You know, I feel like I can do that with Him. I feel like I can rest in the safety of how He feels about me enough to be vulnerable, enough to not be perfect. I think He’s probably the only voice that makes me feel that way. I think that with my mom and with other people and with myself, I want to be perfect, and I will make sure that I have rehearsed or thought it through so that I can give that appearance of having things under control. But with the LORD, I don’t feel that need. I feel like I can just be immature, and don’t have to have it all together, and if they’re simple inclinations or thoughts, I’m not afraid to come to Him with those.
It really has been awareness of those inner-conversations that has gotten me where I can bring it from the invisible to the visible. It’s helped me take my thoughts to the Lord as prayers, and sometimes, I’m not even using words. Sometimes, I can’t really form words because I’m so inclined to try to make the words sound right, that all I can do is give God not even audible groans. I take all these emotions and all these feelings and lay them before Him, so that He can interpret them.
Jennifer: I love that, Lisa, because that’s a more authentic way to live, because you’re not always rehearsing. What it does is draw you to authenticity on the inside and authenticity on the outside. And it’s beautiful because what I hear you saying is that you’re taking those thoughts and you really are holding them captive. You’re doing something with them that redeems them, - you’re giving them to God, because He’s the only one Who can take those things and make sense of them. When you do that, what you’re saying to God is: “Your voice is the most important. So I’m going to hush these other thoughts. I’m going to direct them in prayer to You.” And then God’s voice does become louder.
Lisa: Yes,…and that includes whatever is before the thought…
Jennifer: Um, tell me what that means.
Lisa: My thoughts are so affected by my own coping mechanisms, by my own habits and my own ways of thinking things that aren’t always the truth, - my own background and history, my own feeling about circumstances and people around me. By the time they get to be thoughts, there is a lot of pollution in them. And so even before it gets to that point, I try to capture what it is that can’t be expressed into words - the desire or motivation that leads to the thought. Those desires and motivations are more purely me. So that’s what I want to offer to the LORD. That’s the conversation I want to have with the LORD.
Jennifer: I think that’s a huge point, and I think that
is helpful because what you’re saying is that you don’t just assume that a
thought is a thought. You dissect it and
you drill down and check out the layers, and find out what the motivation is,
because that is purely you.
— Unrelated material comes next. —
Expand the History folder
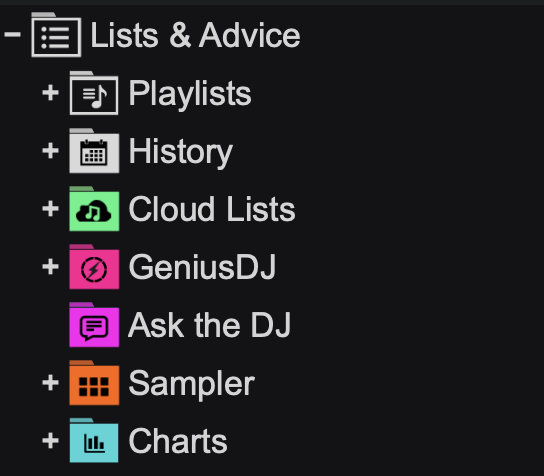 click(50, 151)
You
recognize that you are (and we are) able to even manipulate your thoughts.
Lisa: I live in my head so much that I’m quite adept at manipulating my thoughts! I’m more immature at understanding and labeling my emotions. I think I feel safe enough with the LORD to be able to start doing that with Him in this season of my life.
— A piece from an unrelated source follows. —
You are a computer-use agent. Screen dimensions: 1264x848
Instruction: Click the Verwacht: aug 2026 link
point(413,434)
Jennifer: That’s awesome - that’s a great takeaway. That’s the one place we can truly trust - we are safe with Father God. Not with our own thoughts, not with our own motivations, not with the other voices in our heads, but with the voice of Jesus and the intimacy we can have with Him. I love that, Lisa. That’s huge and helpful. I really appreciate you, I really appreciate your honesty, and I am so glad you didn’t rehearse this conversation in your head…it was great!